• **Exercise prompt**: Lines from the listing below that contain the string "Expand" are to be reported.
[[ Data to process, beginning ]]
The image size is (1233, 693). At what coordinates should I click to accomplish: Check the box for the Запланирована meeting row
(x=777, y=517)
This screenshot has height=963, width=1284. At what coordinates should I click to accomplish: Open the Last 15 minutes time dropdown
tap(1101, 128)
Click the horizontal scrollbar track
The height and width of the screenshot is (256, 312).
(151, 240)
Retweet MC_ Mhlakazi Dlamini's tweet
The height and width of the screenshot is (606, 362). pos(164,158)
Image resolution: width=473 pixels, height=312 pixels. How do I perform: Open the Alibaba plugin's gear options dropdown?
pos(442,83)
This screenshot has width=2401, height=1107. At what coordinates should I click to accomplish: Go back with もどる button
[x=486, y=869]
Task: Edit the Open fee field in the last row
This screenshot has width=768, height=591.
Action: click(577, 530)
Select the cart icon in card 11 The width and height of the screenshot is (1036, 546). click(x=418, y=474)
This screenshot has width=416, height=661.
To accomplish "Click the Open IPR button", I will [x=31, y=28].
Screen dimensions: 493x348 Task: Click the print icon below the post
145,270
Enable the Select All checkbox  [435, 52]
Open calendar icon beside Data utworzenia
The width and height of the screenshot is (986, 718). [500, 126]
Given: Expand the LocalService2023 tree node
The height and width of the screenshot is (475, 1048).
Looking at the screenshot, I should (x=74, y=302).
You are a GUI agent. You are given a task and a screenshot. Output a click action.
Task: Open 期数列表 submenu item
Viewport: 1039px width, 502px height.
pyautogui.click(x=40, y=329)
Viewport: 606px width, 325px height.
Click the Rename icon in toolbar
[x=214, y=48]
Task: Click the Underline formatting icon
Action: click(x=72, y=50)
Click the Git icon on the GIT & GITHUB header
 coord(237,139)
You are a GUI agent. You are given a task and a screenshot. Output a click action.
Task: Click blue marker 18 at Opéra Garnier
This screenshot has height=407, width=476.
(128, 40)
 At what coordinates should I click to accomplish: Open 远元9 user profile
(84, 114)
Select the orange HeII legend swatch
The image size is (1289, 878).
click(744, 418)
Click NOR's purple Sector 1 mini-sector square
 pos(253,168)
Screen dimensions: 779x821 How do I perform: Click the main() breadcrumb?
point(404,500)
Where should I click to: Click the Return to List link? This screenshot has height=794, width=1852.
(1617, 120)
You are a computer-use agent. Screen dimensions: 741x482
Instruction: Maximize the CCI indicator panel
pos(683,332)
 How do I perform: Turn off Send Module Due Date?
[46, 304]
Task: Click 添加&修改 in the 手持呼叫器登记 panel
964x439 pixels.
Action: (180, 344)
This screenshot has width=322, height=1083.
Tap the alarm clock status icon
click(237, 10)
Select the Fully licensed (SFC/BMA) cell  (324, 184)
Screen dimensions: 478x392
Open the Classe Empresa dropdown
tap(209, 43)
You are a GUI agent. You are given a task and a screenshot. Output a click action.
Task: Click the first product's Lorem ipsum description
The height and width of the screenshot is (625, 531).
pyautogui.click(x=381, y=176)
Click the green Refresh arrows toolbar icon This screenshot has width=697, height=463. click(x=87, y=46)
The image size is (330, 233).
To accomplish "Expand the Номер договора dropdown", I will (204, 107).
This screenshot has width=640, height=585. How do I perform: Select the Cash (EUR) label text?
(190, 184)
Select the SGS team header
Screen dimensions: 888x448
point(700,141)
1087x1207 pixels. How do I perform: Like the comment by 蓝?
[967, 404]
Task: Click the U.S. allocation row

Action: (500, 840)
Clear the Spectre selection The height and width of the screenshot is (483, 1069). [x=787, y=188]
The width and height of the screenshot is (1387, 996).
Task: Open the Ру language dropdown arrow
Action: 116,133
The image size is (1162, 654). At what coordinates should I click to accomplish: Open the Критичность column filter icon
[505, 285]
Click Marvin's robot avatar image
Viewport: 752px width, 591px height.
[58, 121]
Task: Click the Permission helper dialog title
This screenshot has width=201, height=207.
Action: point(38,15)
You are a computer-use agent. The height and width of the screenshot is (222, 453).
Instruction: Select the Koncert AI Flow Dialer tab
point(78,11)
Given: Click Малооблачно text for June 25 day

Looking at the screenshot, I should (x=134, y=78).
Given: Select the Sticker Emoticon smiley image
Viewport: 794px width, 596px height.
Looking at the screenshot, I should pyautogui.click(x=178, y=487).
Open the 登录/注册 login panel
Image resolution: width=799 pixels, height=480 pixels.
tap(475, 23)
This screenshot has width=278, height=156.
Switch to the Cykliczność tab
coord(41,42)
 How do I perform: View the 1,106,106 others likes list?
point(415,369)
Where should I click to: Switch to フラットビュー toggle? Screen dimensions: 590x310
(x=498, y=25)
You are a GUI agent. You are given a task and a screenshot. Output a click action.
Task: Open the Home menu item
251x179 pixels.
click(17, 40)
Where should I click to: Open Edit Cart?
[[ Data to process, end ]]
• **Answer space**:
Given: Expand the LocalService2023 tree node
To accomplish "Expand the Номер договора dropdown", I will (204, 107).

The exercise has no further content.